Cyril Abiteboul gibt dem Benzin- und Schmierstoffpartner ExxonMobil, die durch die Marken Esso und Mobil 1 vertreten wird, die Schuld am Leistungsdefizit des Renault-Motors. Deshalb würde Red Bull dem Werksteam und McLaren leistungsmäßig hinterherhinken, die Lücke könnte jedoch geschlossen werden.

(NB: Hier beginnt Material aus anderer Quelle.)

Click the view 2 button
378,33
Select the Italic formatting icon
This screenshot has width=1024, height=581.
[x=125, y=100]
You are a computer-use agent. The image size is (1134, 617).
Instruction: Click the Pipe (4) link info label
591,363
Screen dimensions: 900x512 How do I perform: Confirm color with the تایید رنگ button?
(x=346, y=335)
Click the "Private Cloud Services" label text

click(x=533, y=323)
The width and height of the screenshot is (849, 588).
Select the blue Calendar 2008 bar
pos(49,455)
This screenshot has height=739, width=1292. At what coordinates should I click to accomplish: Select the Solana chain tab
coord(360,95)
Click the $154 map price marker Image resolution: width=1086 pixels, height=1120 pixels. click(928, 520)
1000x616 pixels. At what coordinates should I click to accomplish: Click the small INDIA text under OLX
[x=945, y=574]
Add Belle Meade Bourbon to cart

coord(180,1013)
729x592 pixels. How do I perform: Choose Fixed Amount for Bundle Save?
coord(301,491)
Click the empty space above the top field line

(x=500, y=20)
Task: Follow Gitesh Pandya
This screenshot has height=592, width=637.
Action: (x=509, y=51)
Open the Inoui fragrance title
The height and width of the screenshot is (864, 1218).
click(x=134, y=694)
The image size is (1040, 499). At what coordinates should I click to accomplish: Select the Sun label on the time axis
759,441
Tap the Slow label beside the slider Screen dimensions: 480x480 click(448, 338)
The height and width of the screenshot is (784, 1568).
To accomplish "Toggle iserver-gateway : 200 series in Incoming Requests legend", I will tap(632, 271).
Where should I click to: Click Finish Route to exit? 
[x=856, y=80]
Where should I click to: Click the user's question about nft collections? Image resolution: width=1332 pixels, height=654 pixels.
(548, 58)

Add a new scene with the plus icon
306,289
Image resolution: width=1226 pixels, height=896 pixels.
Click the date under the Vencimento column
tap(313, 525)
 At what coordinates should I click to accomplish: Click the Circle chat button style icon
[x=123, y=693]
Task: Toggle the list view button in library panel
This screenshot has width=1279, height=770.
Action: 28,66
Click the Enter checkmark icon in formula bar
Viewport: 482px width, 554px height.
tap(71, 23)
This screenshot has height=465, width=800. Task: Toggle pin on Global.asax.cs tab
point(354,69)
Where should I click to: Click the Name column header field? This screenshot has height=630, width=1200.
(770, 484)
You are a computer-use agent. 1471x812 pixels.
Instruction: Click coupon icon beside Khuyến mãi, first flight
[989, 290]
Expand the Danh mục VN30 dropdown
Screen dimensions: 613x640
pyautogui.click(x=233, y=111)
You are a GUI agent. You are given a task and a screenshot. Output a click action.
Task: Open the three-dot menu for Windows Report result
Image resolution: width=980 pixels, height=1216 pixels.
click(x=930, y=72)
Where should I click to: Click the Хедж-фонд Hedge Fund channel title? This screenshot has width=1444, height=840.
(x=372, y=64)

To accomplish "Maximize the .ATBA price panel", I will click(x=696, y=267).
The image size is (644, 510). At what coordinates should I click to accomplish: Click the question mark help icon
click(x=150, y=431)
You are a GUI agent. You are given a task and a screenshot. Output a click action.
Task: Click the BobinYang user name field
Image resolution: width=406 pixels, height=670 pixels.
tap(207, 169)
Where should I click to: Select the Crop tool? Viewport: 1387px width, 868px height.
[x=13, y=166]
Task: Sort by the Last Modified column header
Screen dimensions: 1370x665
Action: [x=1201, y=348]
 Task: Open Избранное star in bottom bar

Abiteboul meint im Interview mit „Motorsport-Total.com“: „Ich bin sicher, dass Exxon die Mittel und Fähigkeiten hat, aufzuholen, aber sie befinden sich im Rückstand.“ Während Renault und McLaren auf eine Zusammenarbeit mit BP und deren Tochtergesellschaft Castrol setzen, zieht es Red Bull vor auf ExxonMobil-Produkte zurückzugreifen. Dies bringt allerdings einen Nachteil mit sich, denn auf den Prüfständen wird von Anfang an mit dem Material von BP experimentiert. Abiteboul macht der Konkurrenz aber keinen Vorwurf: „Sie haben es sich aus strategischen und kommerziellen Gründen so gewünscht. Das akzeptieren wir.“
Renault unterstützt ExxonMobil bei der Entwicklungsarbeit, kann aber nicht mehr für die volle Leistung seiner Triebwerke garantieren. „Die Art und Weise, wie der Antrieb im Auto eingebaut ist, weicht leicht ab. Deshalb gibt es die kleinen Unterschiede.“, meint Abiteboul über den RB14 und seine Konkurrenten.